The National Shooting Centre was closed on Feb 7, 2016.
The National Shooting Centre was closed on Feb 7, 2016. ST PHOTO: SEAH KWANG PENG

A tighter rein will be kept on armoury management at the National Shooting Centre (NSC) with licensing watched closely in particular, following an unprecedented seizure of firearms from the facility last week.

Singapore Shooting Association (SSA) president Michael Vaz told The Straits Times yesterday that, having run into resistance while trying to introduce a security revamp over the last year, the latest episode now means additional backing from Sport Singapore (SportSG) and other stakeholders to crack the whip.

"This was a complete lapse and breach of every rule in running an armoury. It's a major issue," he said.

 

While one or two licensing irregularities showing up on routine audits is fairly common, this latest check of the Old Choa Chu Kang Road facility that resulted in the police seizing a total of 77 firearms is out of the ordinary.

Among the firearms seized: One with an expired licence came under the Safra Shooting Club, one belonged to a Singapore Gun Club (SGC) member who had not paid the licence fee, while the rest came under the Singapore Rifle Association (SRA). All are member clubs of the SSA.

It is believed these irregularities are a result of some of the arms not having the proper licences. This could be due to members quitting the club, leaving the country or, in some cases, having passed away.

A statement from the Singapore Police Force said: "On Feb 2, the Police Licensing & Regulatory Department conducted an arms audit at the armouries of the SGC and the SRA. Due to serious licensing irregularities, the police took possession of a number of arms. Police investigations are ongoing."

SportSG, the national sports governing body, has closed the ranges at the NSC while the issue is being resolved. It will give the green light to reopen the facility after the police sign off on it.

The Straits Times understands that such lapses, if left unaddressed, could lead to the police withdrawing the licence to operate the armoury.

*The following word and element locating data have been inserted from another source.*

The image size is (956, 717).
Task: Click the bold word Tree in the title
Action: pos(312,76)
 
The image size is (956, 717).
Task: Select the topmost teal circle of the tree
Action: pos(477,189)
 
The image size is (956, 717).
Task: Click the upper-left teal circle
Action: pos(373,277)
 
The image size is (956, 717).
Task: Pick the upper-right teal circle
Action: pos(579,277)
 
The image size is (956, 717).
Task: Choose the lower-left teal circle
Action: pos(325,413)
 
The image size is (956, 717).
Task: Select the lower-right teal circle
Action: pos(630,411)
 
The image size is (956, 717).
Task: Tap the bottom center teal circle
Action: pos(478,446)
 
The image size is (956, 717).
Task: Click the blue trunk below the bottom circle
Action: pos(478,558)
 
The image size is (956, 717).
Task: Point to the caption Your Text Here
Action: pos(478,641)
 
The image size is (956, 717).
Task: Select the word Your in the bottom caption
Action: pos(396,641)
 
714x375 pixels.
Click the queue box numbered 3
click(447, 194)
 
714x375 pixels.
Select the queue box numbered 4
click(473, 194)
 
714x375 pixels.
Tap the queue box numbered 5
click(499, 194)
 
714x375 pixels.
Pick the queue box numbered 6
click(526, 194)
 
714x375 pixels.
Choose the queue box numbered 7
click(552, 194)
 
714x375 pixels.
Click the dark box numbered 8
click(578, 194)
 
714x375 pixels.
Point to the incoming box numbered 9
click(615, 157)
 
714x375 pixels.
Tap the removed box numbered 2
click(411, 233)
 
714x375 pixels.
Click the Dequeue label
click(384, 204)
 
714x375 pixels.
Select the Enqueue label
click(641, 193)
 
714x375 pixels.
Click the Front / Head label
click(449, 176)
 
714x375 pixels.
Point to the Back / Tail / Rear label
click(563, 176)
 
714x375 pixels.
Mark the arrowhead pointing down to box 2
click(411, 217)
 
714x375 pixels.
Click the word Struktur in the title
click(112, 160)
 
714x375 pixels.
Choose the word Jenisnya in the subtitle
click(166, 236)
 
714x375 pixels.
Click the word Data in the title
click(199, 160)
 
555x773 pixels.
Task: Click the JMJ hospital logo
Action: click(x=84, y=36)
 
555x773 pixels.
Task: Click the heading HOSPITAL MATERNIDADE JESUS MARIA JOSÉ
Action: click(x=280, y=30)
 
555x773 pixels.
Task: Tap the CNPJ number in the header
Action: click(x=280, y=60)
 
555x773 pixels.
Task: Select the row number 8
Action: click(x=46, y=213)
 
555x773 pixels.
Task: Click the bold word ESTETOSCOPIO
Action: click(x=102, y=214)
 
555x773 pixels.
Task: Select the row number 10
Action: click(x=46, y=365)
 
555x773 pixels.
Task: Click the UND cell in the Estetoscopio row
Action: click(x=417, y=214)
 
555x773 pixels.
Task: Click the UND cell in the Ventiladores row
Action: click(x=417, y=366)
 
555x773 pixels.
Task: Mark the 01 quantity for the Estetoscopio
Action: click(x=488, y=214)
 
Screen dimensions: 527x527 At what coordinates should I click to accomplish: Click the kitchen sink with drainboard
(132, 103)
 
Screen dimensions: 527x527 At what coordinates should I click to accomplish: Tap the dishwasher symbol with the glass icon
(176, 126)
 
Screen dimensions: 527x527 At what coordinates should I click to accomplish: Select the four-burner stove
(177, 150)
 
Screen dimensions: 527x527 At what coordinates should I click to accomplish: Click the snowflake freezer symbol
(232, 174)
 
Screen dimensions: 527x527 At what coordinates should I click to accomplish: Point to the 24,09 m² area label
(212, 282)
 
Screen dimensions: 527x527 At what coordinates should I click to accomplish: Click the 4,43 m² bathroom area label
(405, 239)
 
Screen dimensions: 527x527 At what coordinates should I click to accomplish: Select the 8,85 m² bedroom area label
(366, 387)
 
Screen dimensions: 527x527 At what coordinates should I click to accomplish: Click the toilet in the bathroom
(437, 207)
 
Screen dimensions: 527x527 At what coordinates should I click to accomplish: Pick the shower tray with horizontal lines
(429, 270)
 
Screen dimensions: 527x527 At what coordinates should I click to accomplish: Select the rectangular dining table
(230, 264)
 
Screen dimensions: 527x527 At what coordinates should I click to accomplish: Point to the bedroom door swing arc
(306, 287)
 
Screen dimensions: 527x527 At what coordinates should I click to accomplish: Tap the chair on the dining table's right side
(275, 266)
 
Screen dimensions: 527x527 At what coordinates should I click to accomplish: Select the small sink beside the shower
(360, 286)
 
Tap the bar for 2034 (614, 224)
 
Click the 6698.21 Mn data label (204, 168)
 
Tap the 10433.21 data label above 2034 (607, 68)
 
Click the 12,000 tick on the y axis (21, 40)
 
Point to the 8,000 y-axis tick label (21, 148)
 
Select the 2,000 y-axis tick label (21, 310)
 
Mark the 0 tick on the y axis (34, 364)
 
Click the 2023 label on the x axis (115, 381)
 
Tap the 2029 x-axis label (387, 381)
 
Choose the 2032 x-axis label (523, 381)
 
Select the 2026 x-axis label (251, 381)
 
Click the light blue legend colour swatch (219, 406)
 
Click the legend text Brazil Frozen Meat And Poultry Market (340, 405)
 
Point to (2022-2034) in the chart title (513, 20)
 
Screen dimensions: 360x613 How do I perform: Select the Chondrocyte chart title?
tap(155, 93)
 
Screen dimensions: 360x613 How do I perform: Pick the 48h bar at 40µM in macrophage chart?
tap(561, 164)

In response to queries from ST, an SRA official said the club will cooperate fully with investigations.

Said Mr Conrad Chung, the SRA's first assistant honorary secretary: "We are disappointed and regret this has happened, and are unaware of such an event ever occurring in our history.

"We will work with the authorities in relation to systems and procedures in order to achieve the highest level of safety and security."

While a scheduled annual shoot involving Singapore and Japan shooters this weekend at the NSC has been cancelled, provisions have been made for the national shooters to continue training at the facility so that their training will not be affected.

The SGC has informed its members of the temporary closure of the range while reminding them to renew their firearms licences on time.

Mr Vaz, who is also the SGC's president, said lax attitudes in terms of managing an armoury have led to these lapses.

He said: "This is the first time I've heard (of so many lapses).

"The audit was far more intensive than ever before. We decided to close the NSC to facilitate the investigations, help clean things up faster."